The problem is the politics in science, certain people having unrational bias who are in power making the rules.
Bias is not inherently bad. The biases of the scientific community, which are not irrational as you infer, are useful and constructive, including the bias to keep pseudoscience out of the scientific literature. The incredible success of science is the evidence that its biases such as the requirement that claims be supported with physical evidence are appropriate.
By contrast, pseudoscience, which has no exclusionary biases and accepts virtually any idea such as astrology and its assumption that the positions of heavenly bodies predict or control lives, is sterile. The biases of science exclude that kind of thinking.
The ID movement has been sterile as well, failing to find any aspect of nature that is better understood by positing an intelligent designer as its explanation.
Oh so you think because newton died before darwin he would not believe in God if he died after darwin?
"Although atheism might have been logically tenable before Darwin, Darwin made it possible to be an intellectually fulfilled atheist" - Richard Dawkins
Newton might be a theist if he lived today, but he wouldn't come to that position using reason or the scientific method. It would likely be for the same reason that educated people are theists today - they were raised in it and find it more comfortable and socially acceptable in their family and social setting to acquiesce than to be rigorously logical.
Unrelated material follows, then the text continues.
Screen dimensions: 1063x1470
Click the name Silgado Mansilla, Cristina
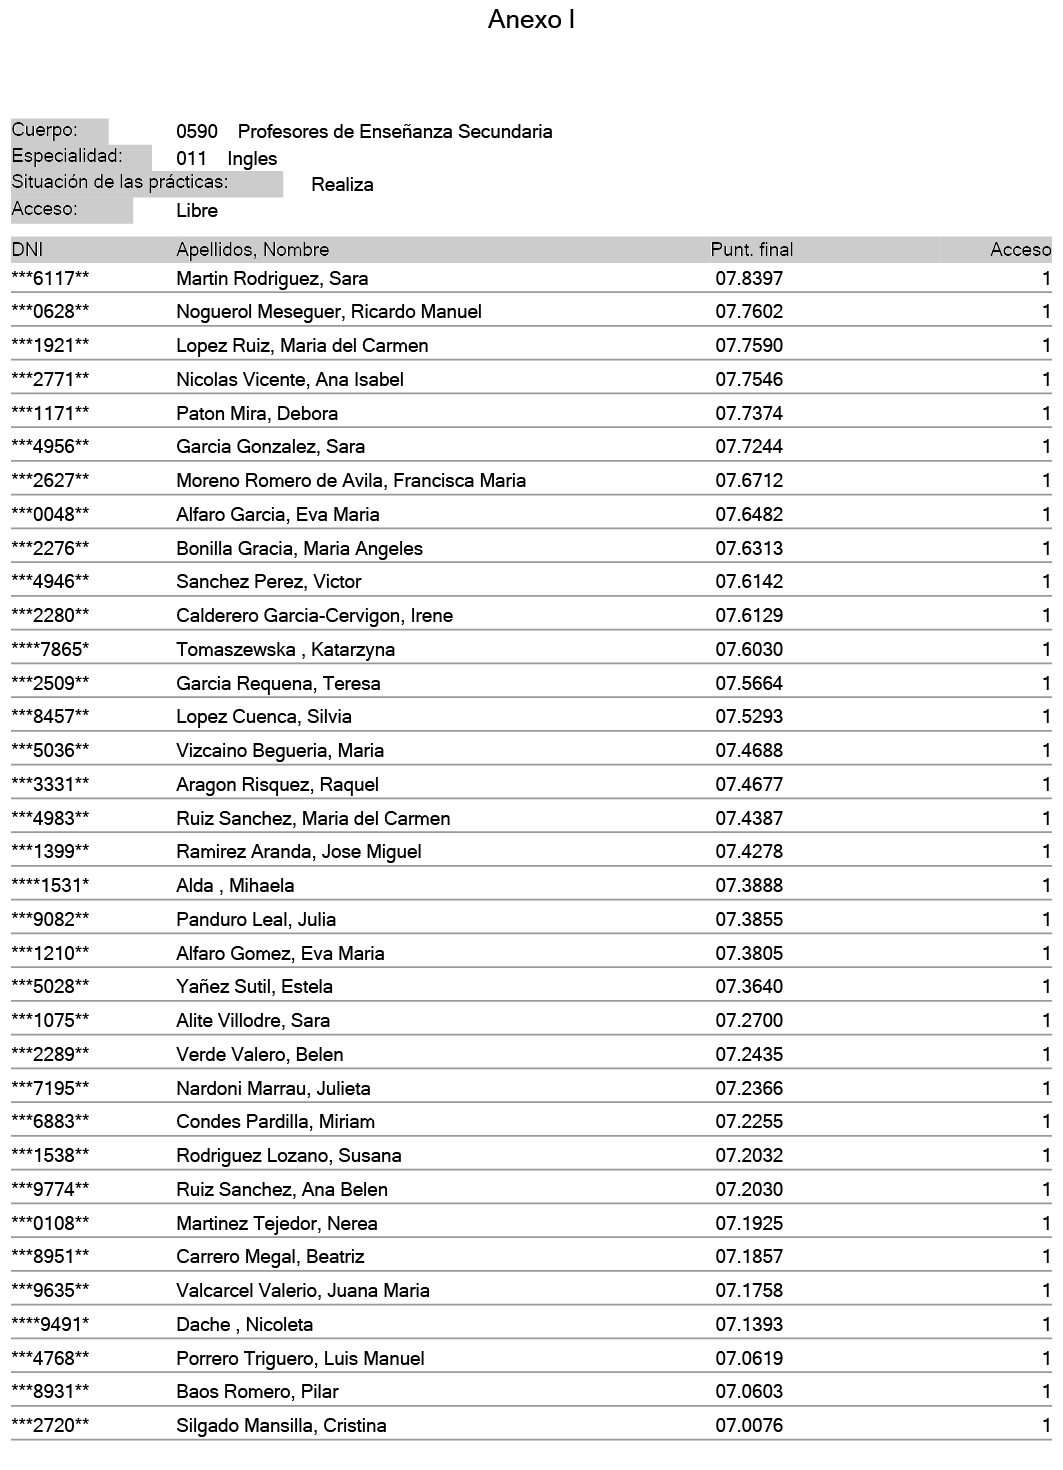tap(281, 1426)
give respect to ID scientists that do real science
Some ID luminaries have contributed to papers that have been deemed good science and that have been published in respected peer-reviewed journals, but they are doing science at those times unrelated to intelligent design, not pseudoscience. The methods are different, as is the quality and reliability of the output.
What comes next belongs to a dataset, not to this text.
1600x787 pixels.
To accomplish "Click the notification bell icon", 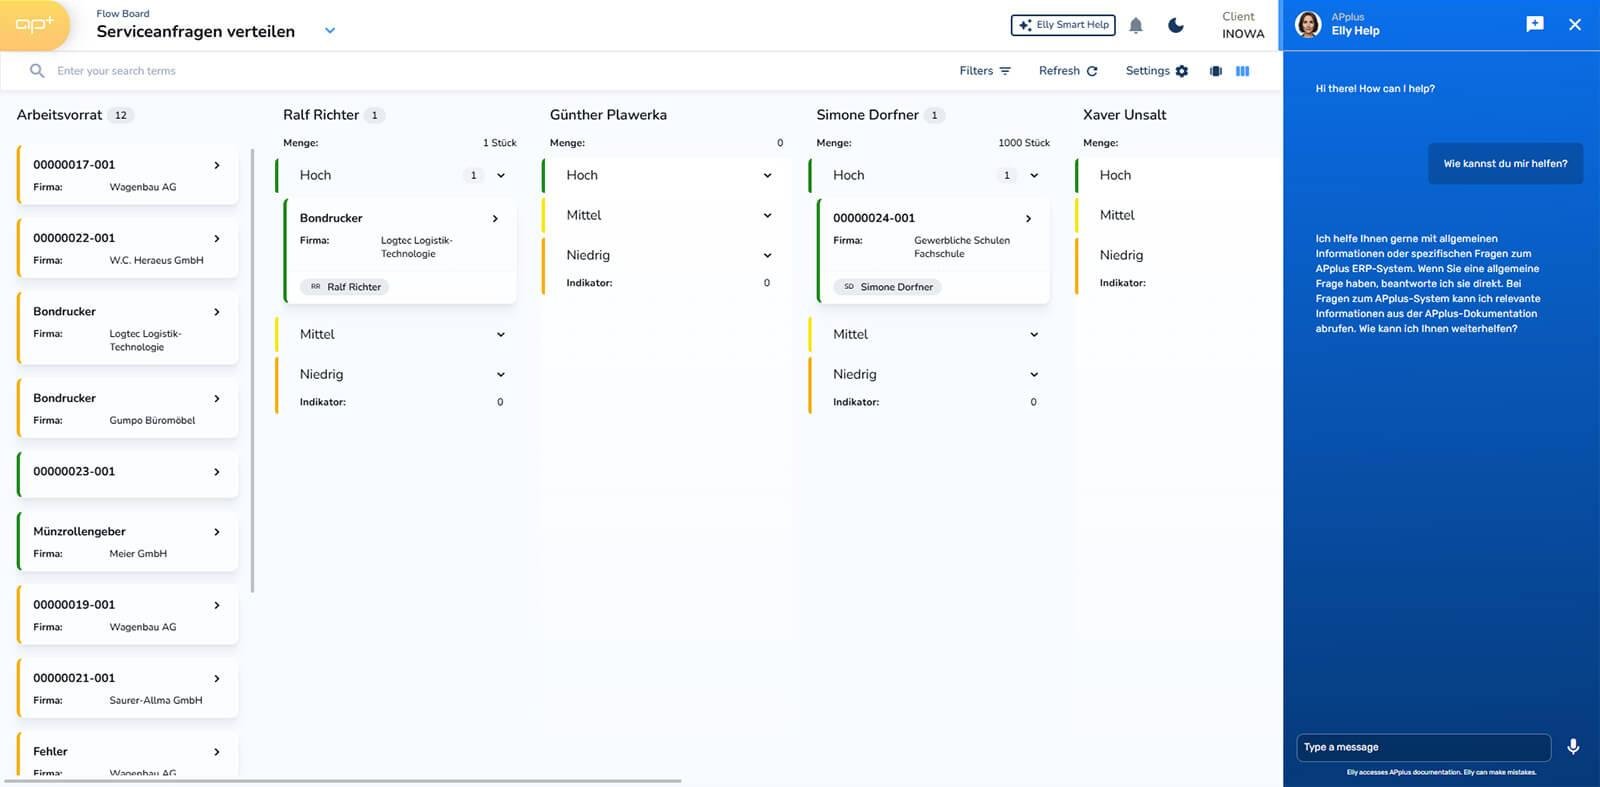I will pyautogui.click(x=1135, y=26).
So how does the current info tell us that intelligence is not "required" to originate DNA?
It doesn't. It also does not tell us that intelligence IS required for DNA to form and evolve.
DNA exists, and we assume that it first arose either naturalistically or by intelligent design. Both hypothesis are possible. Neither can be ruled in or ruled out. One, however, the naturalistic hypothesis, is far more parsimonious for not requiring the existence of a god or gods. Perhaps you think that DNA is too unlikely to exist undesigned, but if so, you're trying to get around that problem by positing a god. Can you think of anything less likely to exist undesigned than a god? I can't.
All our experience tells us instructions come from intelligence.
That depends what you are calling an instruction. Verbal instructions, yes, but not physical ones, such as a rock dropped in a gravitational field falling toward the center of mass..There is no evidence that the instruction to fall comes from an intelligent source.
Nothing is instructing DNA to do what it is doing beyond blind physical forces analogous to the force of gravity acting on the falling rock that determine which strands of bases will be read and transcribed. It all just matter doing what it does naturally.
Adenine is "instructed" to bond with thymidine only because of the shapes of the two molecules and the distribution and type of charge on the molecules. Various codons are associated with various amino acids in the ribosome not due to a linguistic code, but due to the laws of physics.